November 23, 2024

Joe Murray – an Olympian experiencing the dark side of professional boxing

MANCHESTER lightweight Joe Murray does not want to be left out in the cold. But once again he’s just waiting for an opportunity.

“I’m looking to come back, get back in training and when that phone rings I’ll be ready,” he tells Boxing News.

His last contest was a bruising one round stoppage defeat to British champion Lewis Ritson in February. “You’re away and stuff like that, and then they offer you a load of money to fight in a short space of time. They knew I’d just be making weight in that time. Ritson’s good, he’s a good fighter but I reckon it would have been a closer fight if they gave me an eight-week camp like they gave everyone else, not a four-week camp,” he lamented.

Joe Murray

But it was a fight he felt he had to accept. “If you don’t take [those opportunities] you get put back on the shelf. You can’t refuse to take them. I’ve got no promoter. When these opportunities come you have to take them. If you don’t take them, you’re just going to be sat on the shelf. So if I didn’t take it they’d say they offered me the fight and I didn’t want it. I had no choice in the matter. That I’ve got no promoter now, I’ve got to wait. You’ve got to rebuild,” Murray said. “In boxing everyone knows if you’re not in the spotlight or you’re not selling tickets, you’re going to struggle. I was an Olympian and I’ve seen both sides of it in a sense.

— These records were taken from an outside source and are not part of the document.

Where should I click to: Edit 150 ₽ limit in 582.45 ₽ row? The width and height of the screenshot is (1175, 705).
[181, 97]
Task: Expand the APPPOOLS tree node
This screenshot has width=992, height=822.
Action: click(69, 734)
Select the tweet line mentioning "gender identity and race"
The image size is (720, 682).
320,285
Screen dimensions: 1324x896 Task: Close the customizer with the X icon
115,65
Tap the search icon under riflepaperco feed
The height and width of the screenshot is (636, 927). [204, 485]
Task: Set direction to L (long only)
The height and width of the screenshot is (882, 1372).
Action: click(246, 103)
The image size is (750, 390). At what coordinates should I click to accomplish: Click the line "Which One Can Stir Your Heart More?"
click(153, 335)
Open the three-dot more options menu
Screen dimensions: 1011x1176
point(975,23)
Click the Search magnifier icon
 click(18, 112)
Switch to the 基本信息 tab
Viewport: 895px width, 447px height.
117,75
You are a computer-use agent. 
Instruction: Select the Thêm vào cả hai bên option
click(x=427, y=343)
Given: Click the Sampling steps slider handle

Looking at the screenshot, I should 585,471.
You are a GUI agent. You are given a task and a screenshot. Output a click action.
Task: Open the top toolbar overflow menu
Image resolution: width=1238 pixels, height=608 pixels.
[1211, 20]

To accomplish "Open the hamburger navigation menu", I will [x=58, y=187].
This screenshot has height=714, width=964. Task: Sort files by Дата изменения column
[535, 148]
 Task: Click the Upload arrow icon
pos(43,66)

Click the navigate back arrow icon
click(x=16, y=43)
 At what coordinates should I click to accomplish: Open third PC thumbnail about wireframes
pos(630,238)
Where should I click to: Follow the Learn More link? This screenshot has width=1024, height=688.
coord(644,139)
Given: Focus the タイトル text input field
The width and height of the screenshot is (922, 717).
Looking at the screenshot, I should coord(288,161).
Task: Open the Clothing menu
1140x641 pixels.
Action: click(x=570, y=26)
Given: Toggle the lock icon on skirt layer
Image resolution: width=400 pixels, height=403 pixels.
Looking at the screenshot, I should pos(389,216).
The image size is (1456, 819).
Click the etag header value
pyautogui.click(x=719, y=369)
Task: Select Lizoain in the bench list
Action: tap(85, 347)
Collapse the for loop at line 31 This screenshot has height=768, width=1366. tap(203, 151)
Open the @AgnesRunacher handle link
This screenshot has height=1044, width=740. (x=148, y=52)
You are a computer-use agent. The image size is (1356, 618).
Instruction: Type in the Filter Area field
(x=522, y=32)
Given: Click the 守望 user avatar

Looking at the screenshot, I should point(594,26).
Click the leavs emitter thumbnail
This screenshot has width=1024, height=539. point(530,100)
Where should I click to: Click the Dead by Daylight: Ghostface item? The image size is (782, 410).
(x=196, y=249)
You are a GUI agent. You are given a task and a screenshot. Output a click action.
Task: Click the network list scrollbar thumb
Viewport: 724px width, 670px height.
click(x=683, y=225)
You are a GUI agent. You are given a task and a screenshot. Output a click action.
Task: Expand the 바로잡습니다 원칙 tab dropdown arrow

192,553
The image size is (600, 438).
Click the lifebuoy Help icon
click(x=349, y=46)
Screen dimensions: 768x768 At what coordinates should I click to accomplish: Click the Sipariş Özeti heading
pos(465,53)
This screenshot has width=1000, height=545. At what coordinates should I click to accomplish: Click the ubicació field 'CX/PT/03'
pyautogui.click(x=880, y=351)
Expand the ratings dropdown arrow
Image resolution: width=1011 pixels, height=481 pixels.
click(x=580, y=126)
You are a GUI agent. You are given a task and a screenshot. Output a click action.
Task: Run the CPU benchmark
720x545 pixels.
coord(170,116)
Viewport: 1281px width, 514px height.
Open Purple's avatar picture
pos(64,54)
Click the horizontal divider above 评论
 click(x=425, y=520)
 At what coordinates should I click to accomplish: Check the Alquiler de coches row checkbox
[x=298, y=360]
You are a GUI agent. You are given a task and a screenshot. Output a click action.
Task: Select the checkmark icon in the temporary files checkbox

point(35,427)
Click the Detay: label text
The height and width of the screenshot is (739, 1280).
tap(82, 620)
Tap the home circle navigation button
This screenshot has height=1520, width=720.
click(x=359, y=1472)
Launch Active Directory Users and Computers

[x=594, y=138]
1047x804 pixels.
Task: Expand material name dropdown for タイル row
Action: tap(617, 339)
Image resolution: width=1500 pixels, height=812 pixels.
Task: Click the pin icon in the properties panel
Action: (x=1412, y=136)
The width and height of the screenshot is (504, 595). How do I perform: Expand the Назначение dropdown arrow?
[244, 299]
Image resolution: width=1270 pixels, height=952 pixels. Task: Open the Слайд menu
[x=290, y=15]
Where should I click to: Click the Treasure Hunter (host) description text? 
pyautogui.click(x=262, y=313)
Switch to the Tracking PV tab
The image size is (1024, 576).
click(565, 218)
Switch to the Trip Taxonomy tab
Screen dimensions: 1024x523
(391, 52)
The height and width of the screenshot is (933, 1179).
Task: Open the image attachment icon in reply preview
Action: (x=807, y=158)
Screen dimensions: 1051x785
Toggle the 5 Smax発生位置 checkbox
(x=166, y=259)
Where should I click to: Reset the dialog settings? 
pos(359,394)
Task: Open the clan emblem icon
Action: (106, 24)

“If you’re not in the spotlight with Eddie Hearn or Frank Warren, you’re going to find it hard if you’re not selling tickets.”

“Promoters have got to make money and they’ve got to build fighters up. That’s the sad reality about professional boxing,” he continued. “When they’ve invested money they don’t want them fighters beat. The way they can do that is by giving a boxer short notice or getting them off the couch as they used to say.”